We catch Ruusa Vuori after winning the Näytös23 Award during Fashion in Helsinki.
By JOHAN MAGNUSSON
May 30, 2023
Last Friday, the 24-year-old Finn presented her BA collection at Aalto University’s reputable graduation show, Näytös 23. Afterwards, she was announced best in class, literally, and won the Näytös award for the best collection.
— I’ve worked with this for a little bit over a year and now, I’m overwhelmed and so grateful, she said right afterwards.
In her collection, Vuori is breaking away from the physical outlines of the body and liberation from the self. With a background in dancing, she values how it feels to be in the garment, how it senses the skin, how it moves, and how one moves in it.
— I think a piece of garment is a gesture that evokes a sensory experience. My work has developed by experimenting, with a process where one’s body is the subject. I have tried to listen, analyze, and illustrate the information the body-subject has internalised and present it in a wearable form.
And what can you say about the styles that you showed at the catwalk?
— I love doing things by hand, so that was a big part of the process, she explains. And for me, the inspiration came from the terms embodied knowledge, which was one of the starting points, and expanded personal space.
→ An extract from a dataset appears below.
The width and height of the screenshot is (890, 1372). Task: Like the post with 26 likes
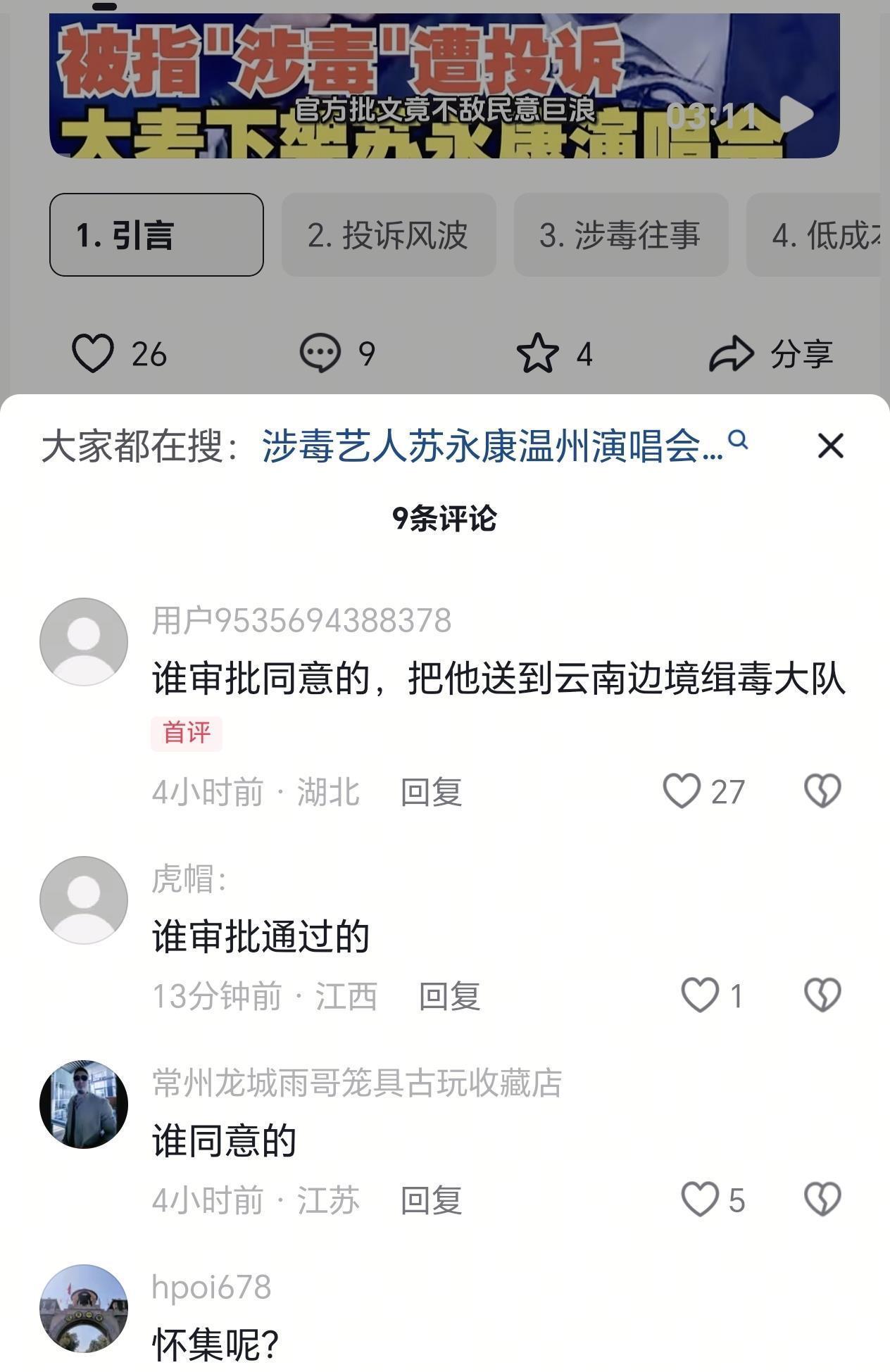click(94, 353)
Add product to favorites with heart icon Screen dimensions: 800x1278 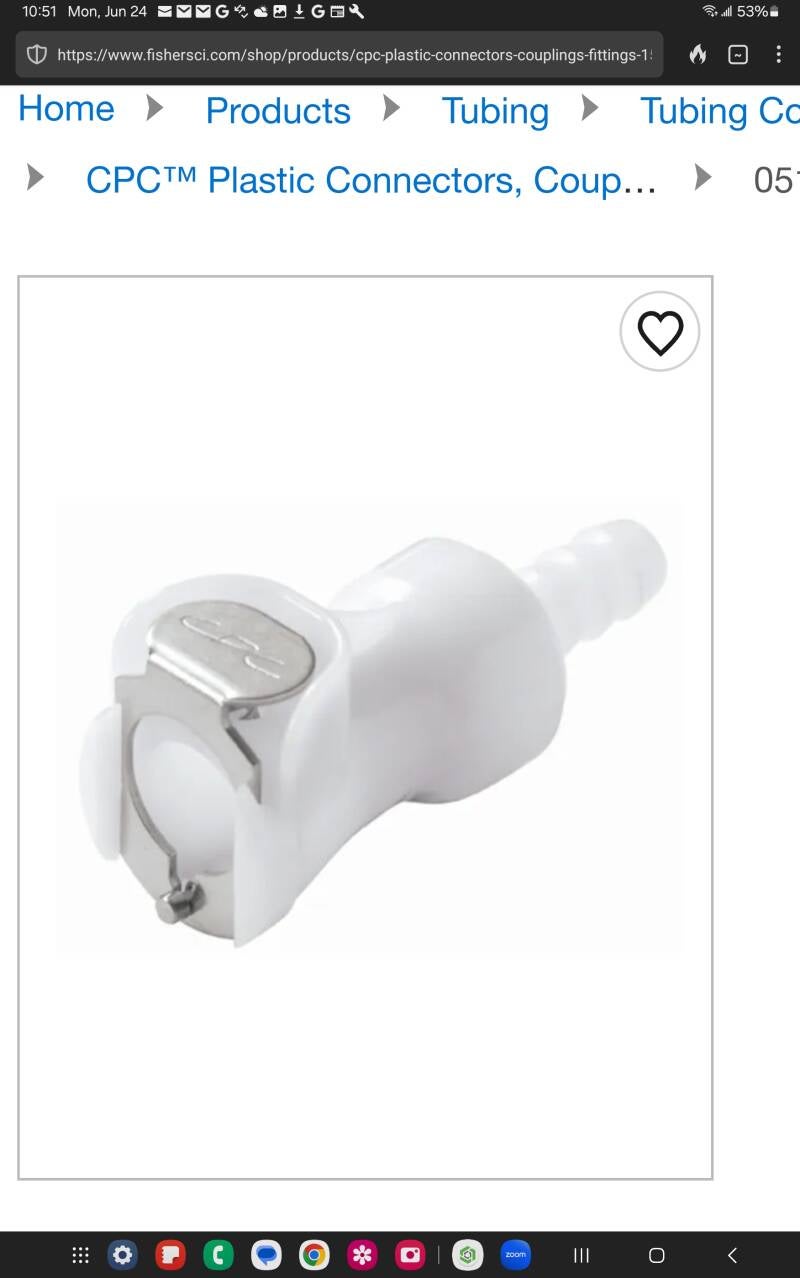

Some of them are handmade and yes, that’s a very important and big part for me in the process, The rest is deadstock, so no new materials are used.
Which one is your favourite piece?
— The one with the toes peeking outon the hem. It’s one of the earliest ones and I feel there is something very special about still loving my work after a while, plus the simplicity — and a bit of fun. The pieces, such as the last one, are a lot about safety and feeling secure because the balanced weight makes you feel very secure and safe and you have your own space, which is only for you.
The fragile linen threads planted, grown, lured, and spun by her great-grandmother are linked to the designer’s own bodily experience.
— The hypnotic rhythm of the handwork while weaving, knitting, cutting, and sewing has deepened my relationship with both inherited and newly acquired materials.